West Coast ports backlog costing ag exporters millions

WASHINGTON, Jan. 28, 2015 – A dispute between U.S. West Coast port operators and dockworkers will continue to cost American agricultural exporters millions of dollars a day because their containers, many with perishable products, are waylaid on jam-packed docks where ship loadings are weeks in arrears. Though negotiators finally cleared a critical hurdle toward settling this week, reaching a final agreement, holding a union vote on it, and then recovering from the shipping backlogs will take months.

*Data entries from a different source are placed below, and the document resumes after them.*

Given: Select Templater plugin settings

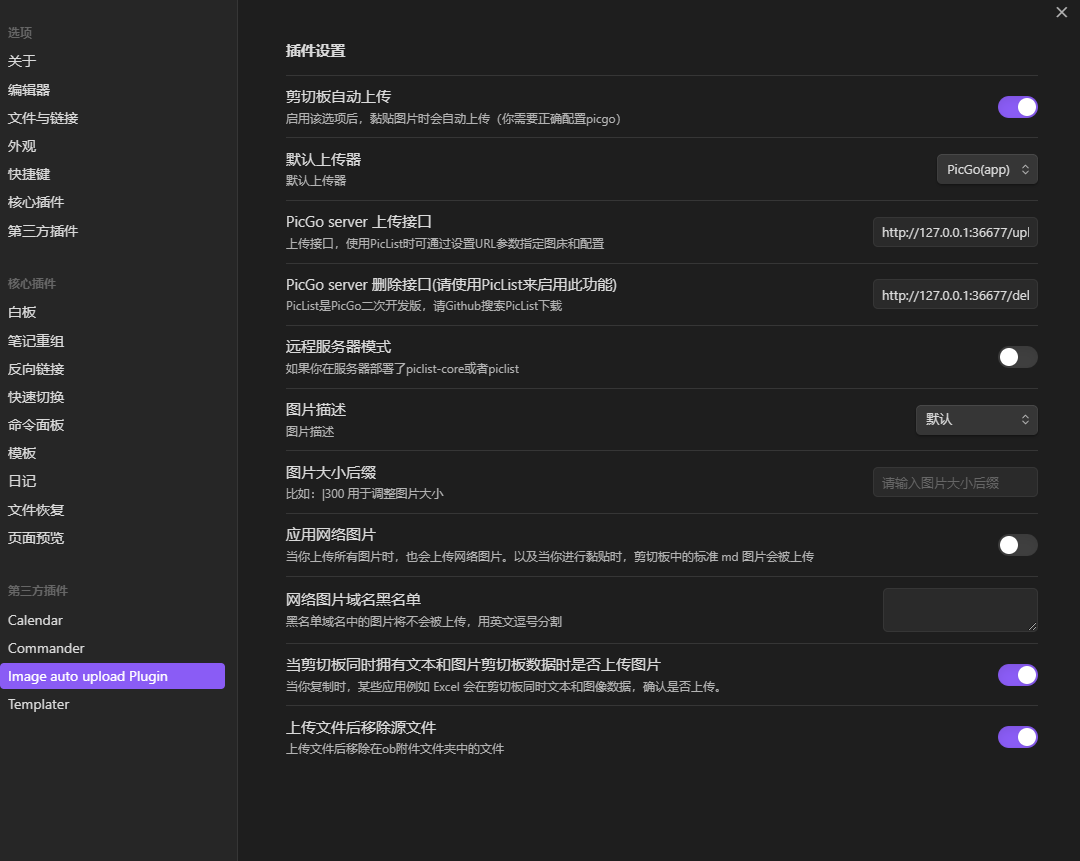Looking at the screenshot, I should coord(39,704).
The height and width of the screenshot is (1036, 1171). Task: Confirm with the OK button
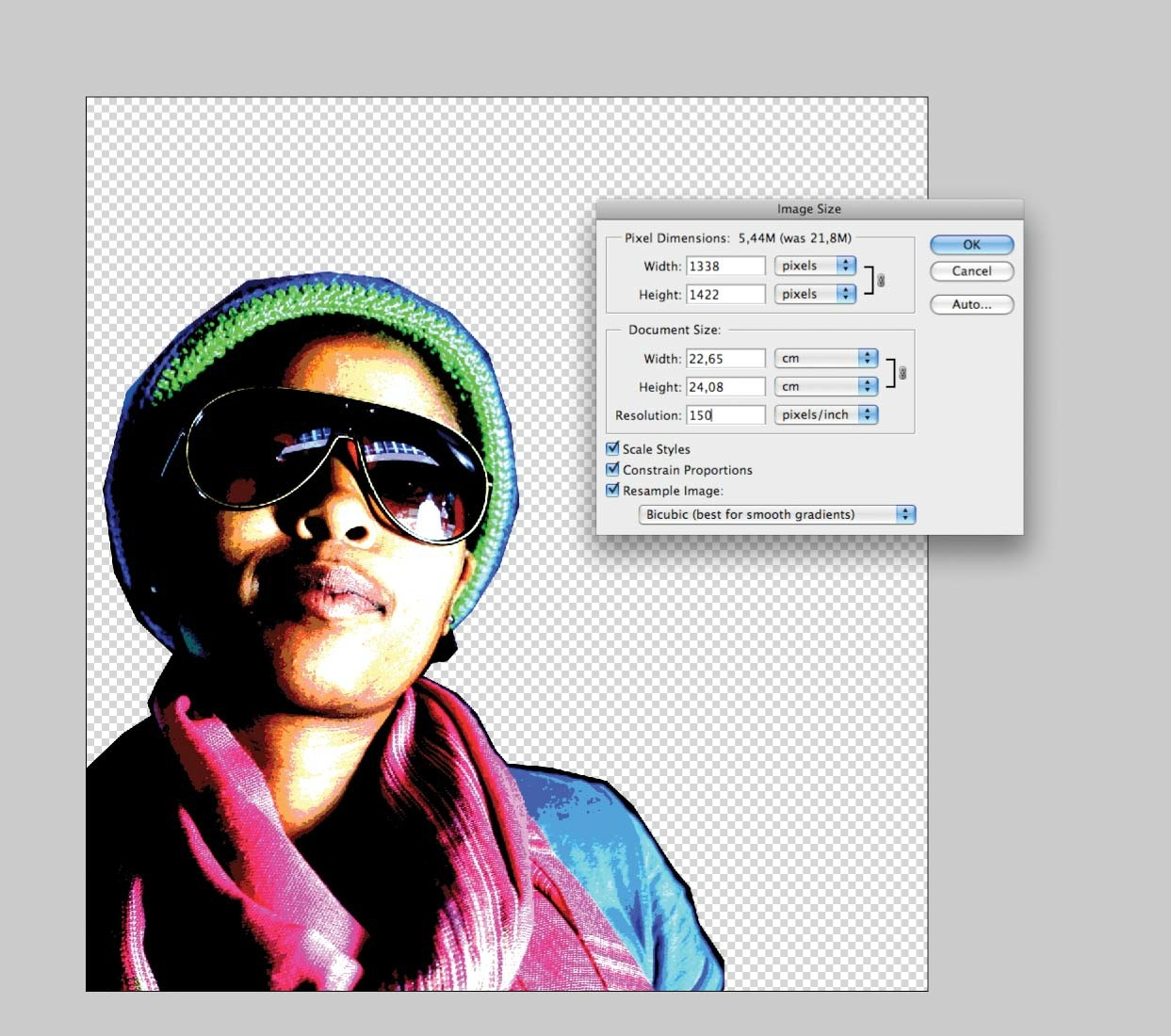tap(971, 244)
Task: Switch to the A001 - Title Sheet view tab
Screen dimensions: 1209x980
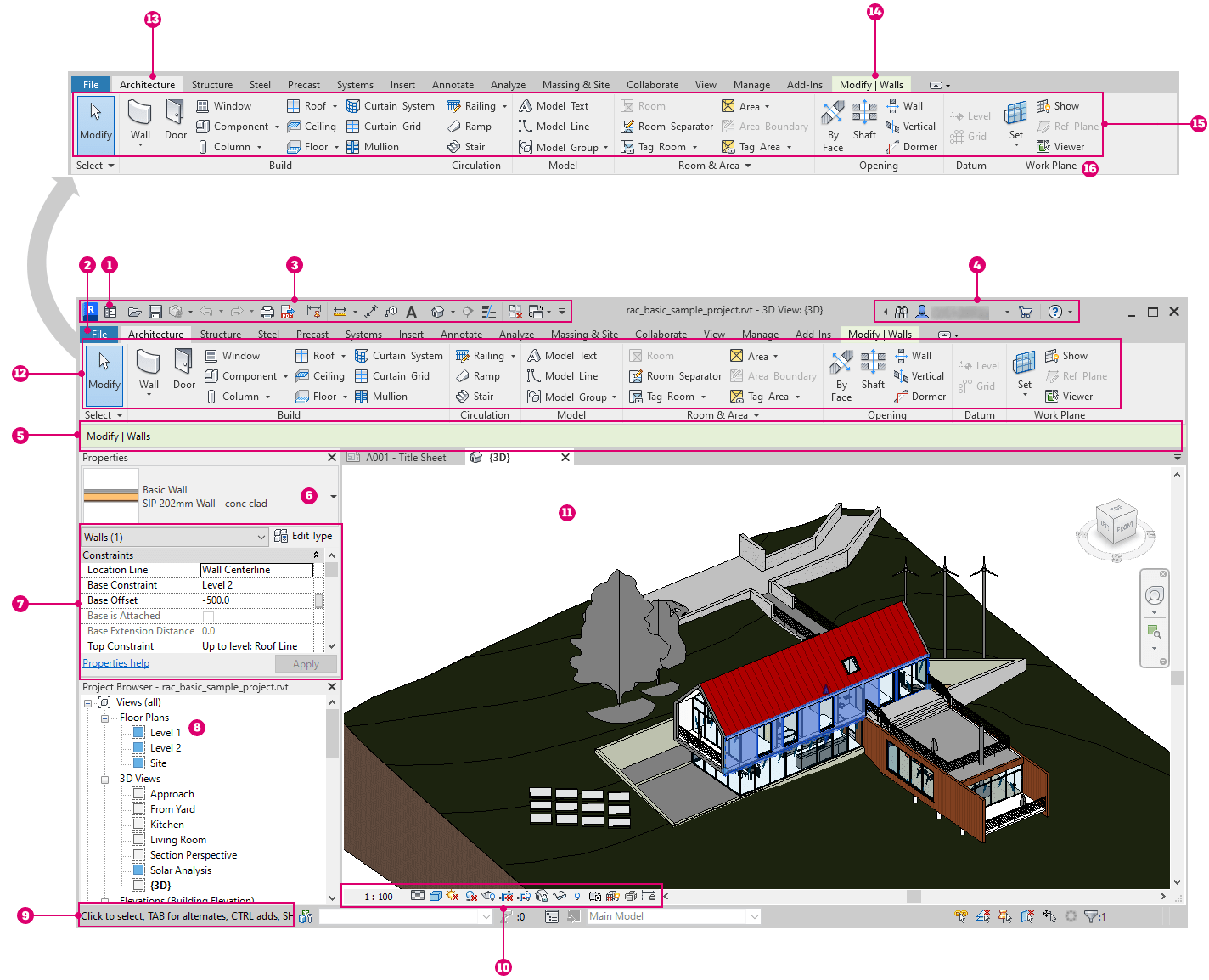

Meanwhile, Dermot Carey, a vice president of Darigold, says his Seattle-based dairy cooperative has 700 refrigerated containers on the docks at Tacoma and Seattle that aren't being shipped, plus millions of pounds of cheese and milk powder exports held up in coolers and warehouses.

Problems are mounting quickly as well in Southern California for California Dairies Inc., the state’s top dairy exporter, which sends its foreign shipments out of the big Long Beach and Los Angeles ports. “We were in pretty good shape until about two to three weeks ago,” says CDI’s Marie Tevelde, “but it continues to get worse daily.” Beyond backed up shipments, exporters are also dealing with shortages of storage space and equipment at the ports, and, in the longer term, the loss of foreign market share because of missed deliveries, she said.

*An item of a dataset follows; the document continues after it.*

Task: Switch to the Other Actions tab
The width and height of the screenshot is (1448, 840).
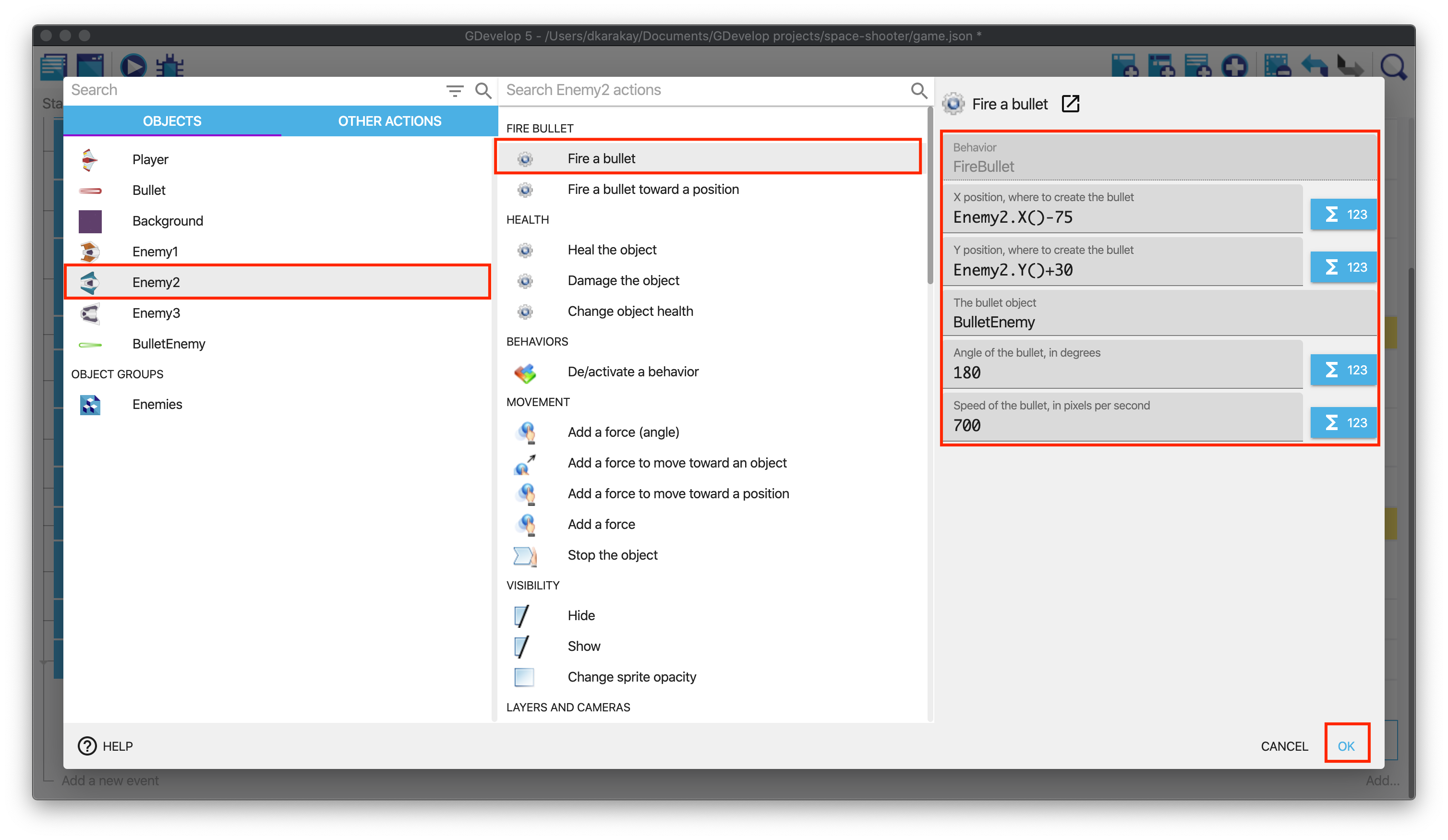Action: point(389,121)
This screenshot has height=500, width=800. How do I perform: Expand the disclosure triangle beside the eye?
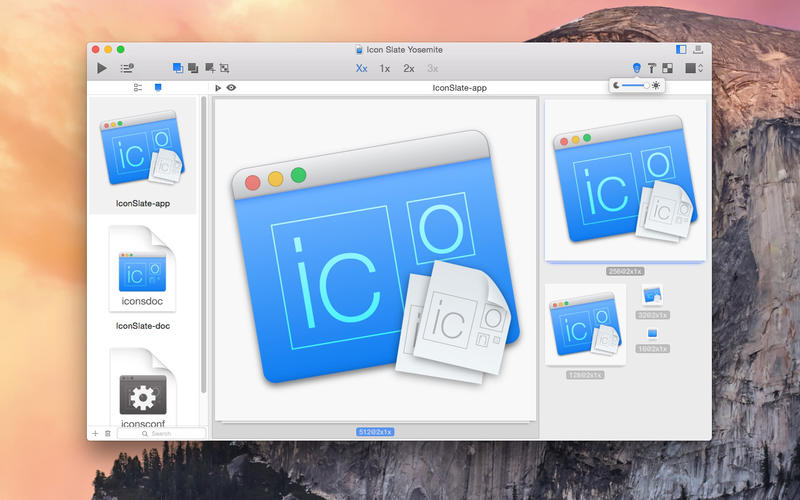point(219,88)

The conflict has pitted the Pacific Maritime Association, operators of 29 West Coast ports plus shipping lines that use the facilities, against dockworkers of the International Longshore and Warehouse Union. Their contract expired last July, and progress toward a deal has frayed steadily since. A work slowdown, started nearly three months ago by crane operators and other workers, is swelling the backlogs.

Lawmakers and ag industry leaders have been calling on President Obama to press for a settlement. William Westman, an international trade leader for the North American Meat Institute, says White House officials have assured him they’re talking to both sides. But, he notes, “This is not a strike; it’s a work slowdown. So Taft-Hartley couldn’t be used to end it,” he said, referring to the 1947 law that lets a president seek a court injunction to end a strike in severe situations.

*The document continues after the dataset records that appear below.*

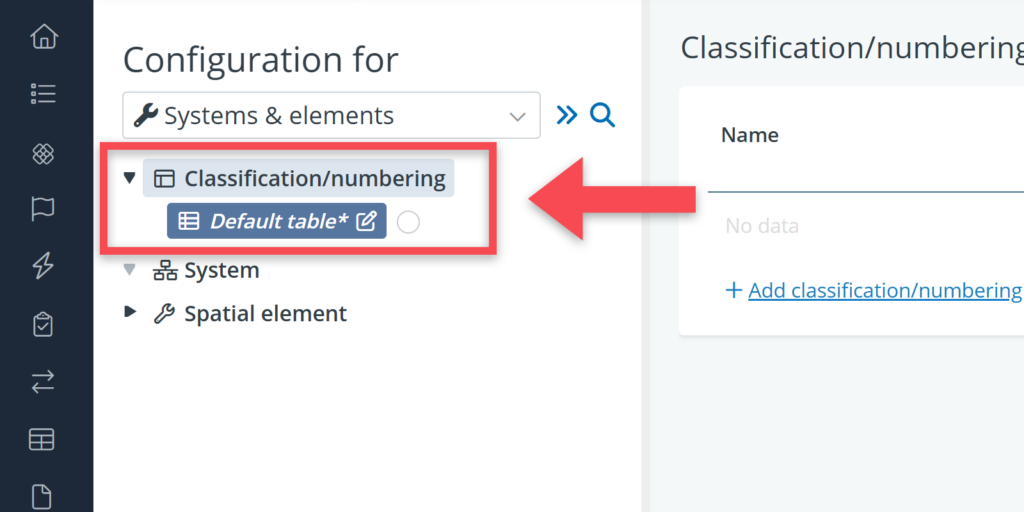Click the double chevron expand icon

[x=567, y=115]
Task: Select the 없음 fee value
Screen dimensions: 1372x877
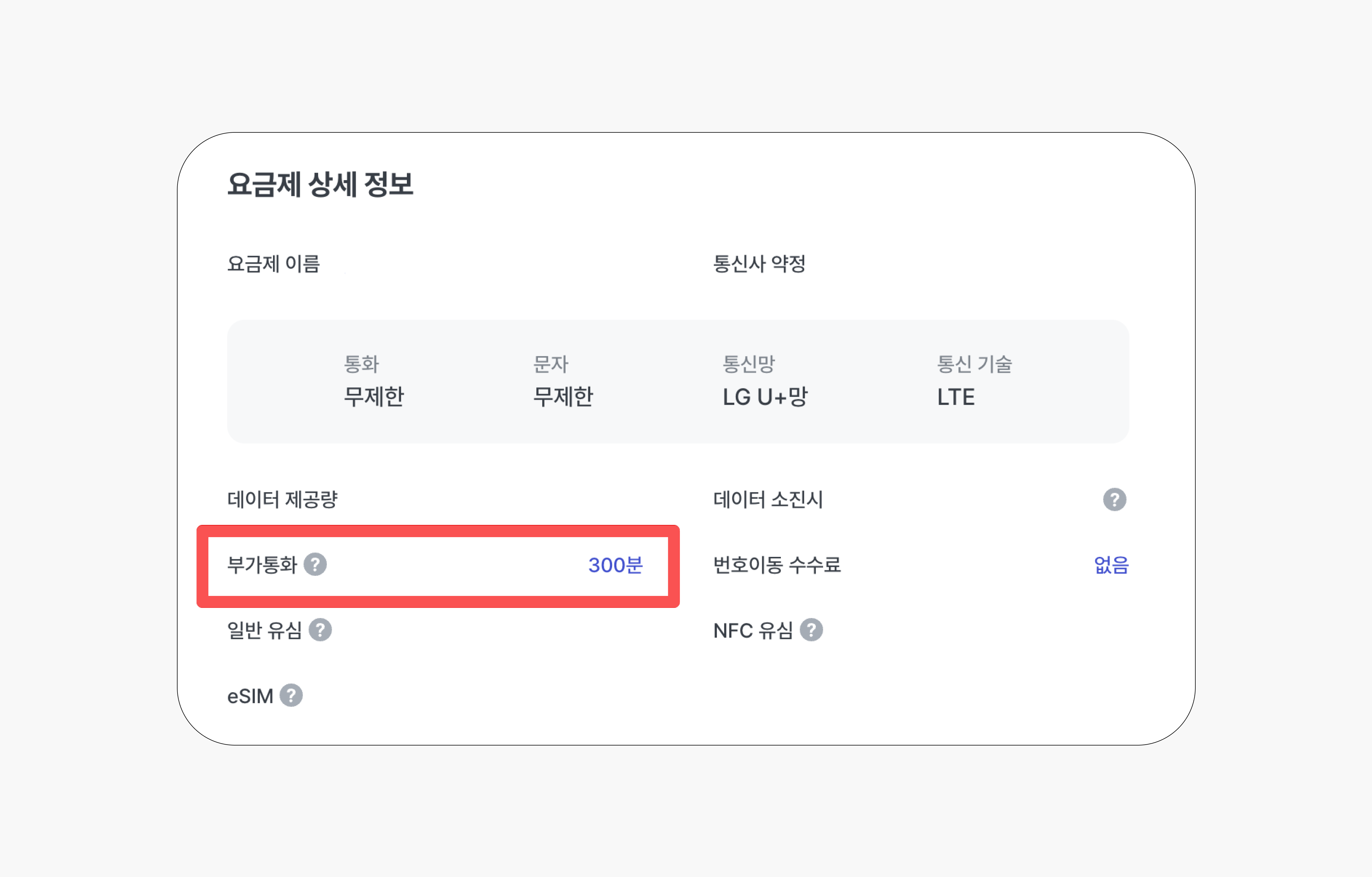Action: [1111, 565]

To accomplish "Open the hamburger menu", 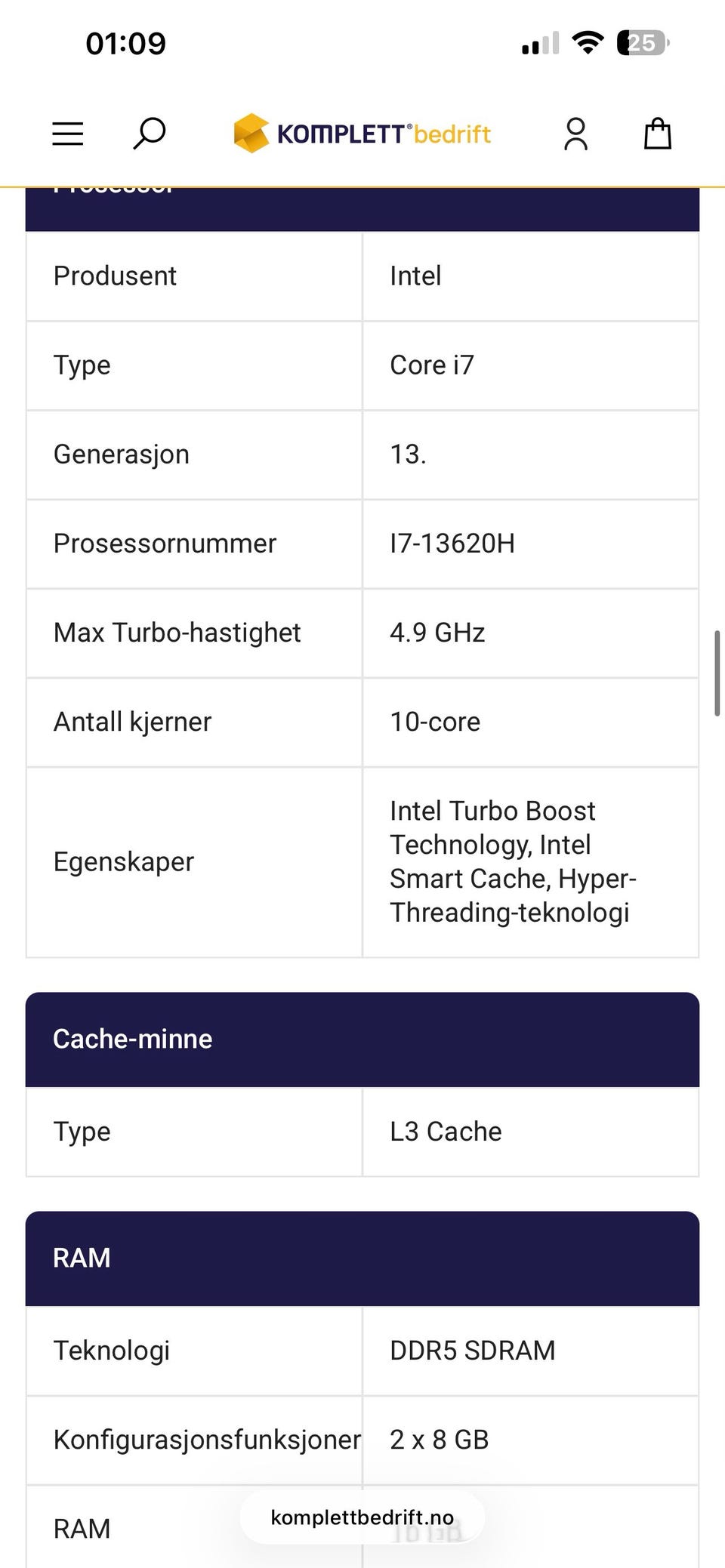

Still, the outlook for a settlement is improving. A federal mediator started meeting with PMA and ILWU earlier this month. A big sticking point resolved this week ensures that union mechanics will retain their jobs maintaining the trucks used to move containers at the ports. Big international carriers and their terminal operators that serve the ports have wanted to farm out truck maintenance to low-cost subcontractors. ILWU spokesman says that would not only eliminate union jobs, but lead to less efficient truck service.

Also heavily squeezed by the ports slowdown: meatpackers, who send a fifth of U.S. pork and poultry and 11 percent of beef abroad. The meat exports average over 220,000 short tons and $700 million a month to Asian markets, so even small stoppages in west-bound sales are expensive.

The port logjams are worst for chilled meats, which must be delivered swiftly in big refrigerated containers called reefers. With so much meat and other perishables now sitting on docks, the available supply of reefers has plunged as well, USDA’s weekly container count indicates.

At great expense, packers have been retrieving some stalled shipments and air-freighting them to Asia. But, NAMI’s Westman says delayed shipments of chilled meat has meant “we’ve had to freeze all of that product. That means we’ve lost those sales.” NAMI estimated lost sales, extra port charges and such are costing its members at least $40 million a week.

Meanwhile, the port holdups started hitting ag exporters of perishable items just as fall harvests were wrapping up and the prime ag exporting season was just starting. Case in point: apples. Washington state usually produces about half of the U.S. commercial crop and sends 30 percent of it abroad – which amounts to 90 percent of U.S. apple exports. With a bumper crop there this year, growers hoped to export up to half of their crop this fall and winter, says Diane Kurrle of the U.S. Apple Association. In fact, China had just announced days before the slowdown started that it was reopening to Washington state apples. Instead, many apple shipments are sitting idle, or have been cancelled or rerouted.

One Washington grower said he’s losing $2 million a week, Kurrle said, adding “We are desperate to move our apples.”

Matt Harris of the Washington State Potato Commission says in the month of November alone, his state’s growers lost $23 million in sales of frozen spud products to Asia and the Pacific Rim. “And the losses aren’t getting any better. Potatoes, apples, hay -- they’re all being backed up” at the ports, he says.